The Ukrainian-American Thyroid Cohort was established for long-term follow-up of individuals exposed to ionizing radiation in childhood as a result of the Chornobyl nuclear accident. A prospective cohort approach allows us to establish causal relationships between radioiodine exposure and the development of thyroid pathology. At the same time, uneven participation or selective attrition of cohort participants during follow-up may be a source of systematic bias, thereby reducing the validity of risk epidemiological estimates for occurrence and progression of nodular and neoplastic thyroid lesions. This study aimed to assess participation of individuals with newly detected thyroid nodules in undergoing fine-needle aspiration biopsy (FNAB) and surgical treatment, and to determine the possibility of selective bias associated with their attrition during repeat examinations. Material and methods. The study included data from the second, third, and fourth screening cycles (2001–2008), during which clinical and ultrasound examinations of the thyroid gland were performed by inpatient and outpatient mobile teams based at the State Institution «V.P. Komisarenko Institute of Endocrinology and Metabolism of the National Academy of Medical Sciences of Ukraine» and regional medical facilities. Participants with thyroid nodules ≥10 mm or smaller with suspicious ultrasound features were referred for FNAB. If there were cytological signs of malignancy or clinical indications, surgical intervention was recommended. Study endpoints included either thyroid surgery
or the last available ultrasound examination with complete data.
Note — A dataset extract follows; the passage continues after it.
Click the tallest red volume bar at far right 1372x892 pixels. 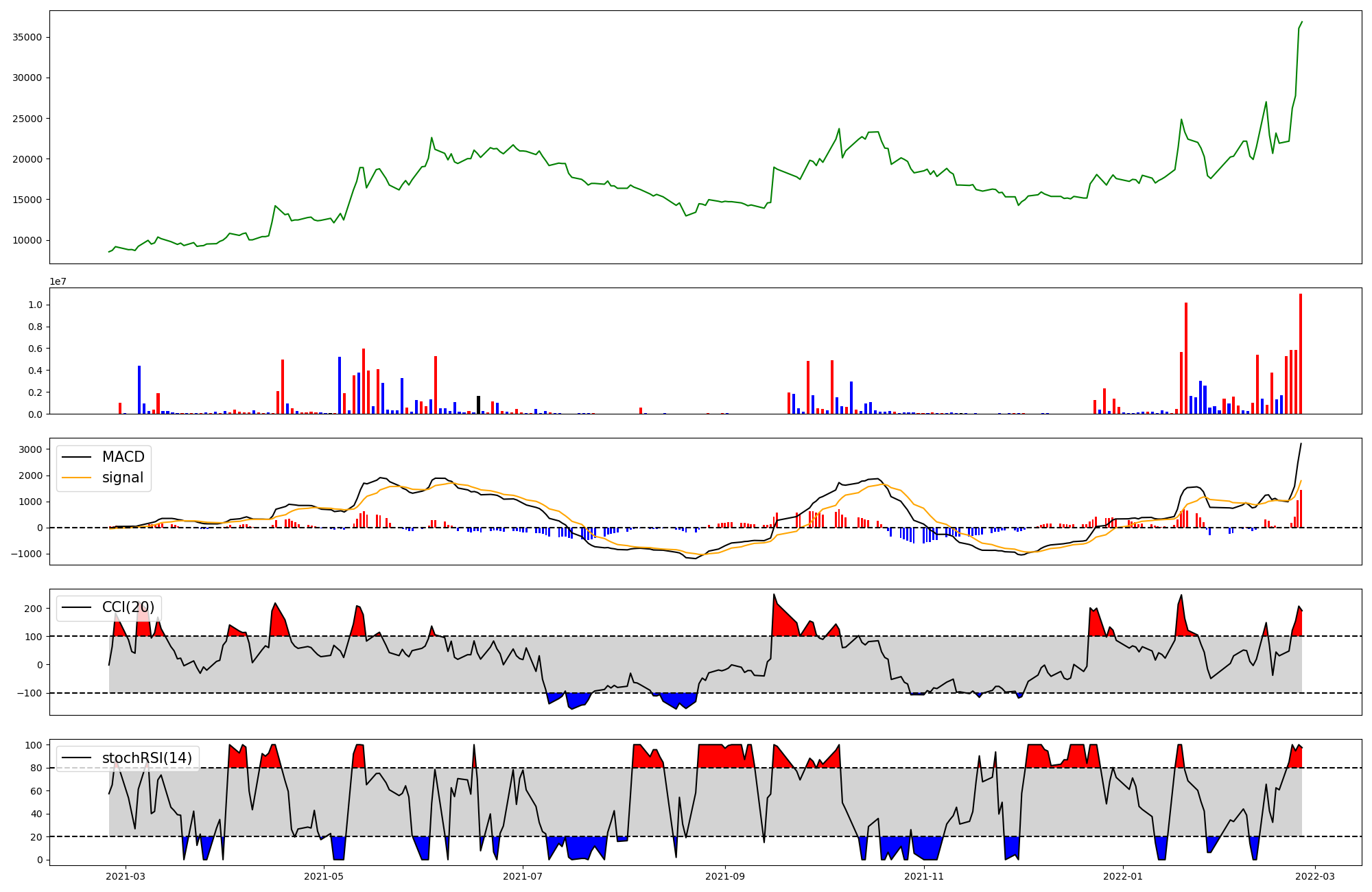click(x=1300, y=353)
Participation rates for FNAB and surgery among individuals who were shown these procedures was compared with the sociodemographic and dosimetric characteristics of those who did not show up. Statistical analyses were performed using JASP. Results. Across the three screening cycles, newly diagnosed thyroid nodules were found in 1109 participants of thyroid cohort; TABP was shown in 871 individual (78.5%) according to the specified criteria. Among them, 806 participants (92.5%) arrived for FNAB, repeat assessment demonstrated the absence of indications for the procedure in 14.8% of cases. FNAB was actually performed in 687 individuals (78.9% of those recommended). Many participants agreed to the procedure following repeated contact or logistical support. Based on cytological findings, thyroid surgery was recommended for 187 individuals (27.2% of those who underwent FNAB). The overall proportion
of participants who adhered to the medical recommendation and presented for surgery was 90.9%. In some cases, indications for surgery were not confirmed upon additional examination, while other participants underwent surgical treatment at different institutions. In total, 152 individuals (81.3% of those recommended) received surgical treatment. Sociodemographic analysis revealed no significant differences in age, sex, or type of settlement between those who underwent FNAB or surgical intervention and those who did not; the only exception was the distribution by place of residence at the time of the Chornobyl accident among individuals referred for FNAB. Thyroid radiation dose was not associated with participation in FNAB or surgery. These findings confirm the absence ofdose-related or socially caused attrition and support the ontinued representativeness of the cohort for risk estimation. Conclusions. The obtained data demonstrated a high level of patient participation
in both FNAB and surgical treatment, reflecting the effective organization of the study and strong participant trust. A comparison of baseline characteristics between individuals who underwent the recommended diagnostic and therapeutic procedures and those for whom these procedures were indicated revealed no substantial differences. This confirms the representativeness of the sample and indicates the absence of pronounced selective attrition, thereby ensuring the high reliability and validity of risk estimates for thyroid nodular disease development.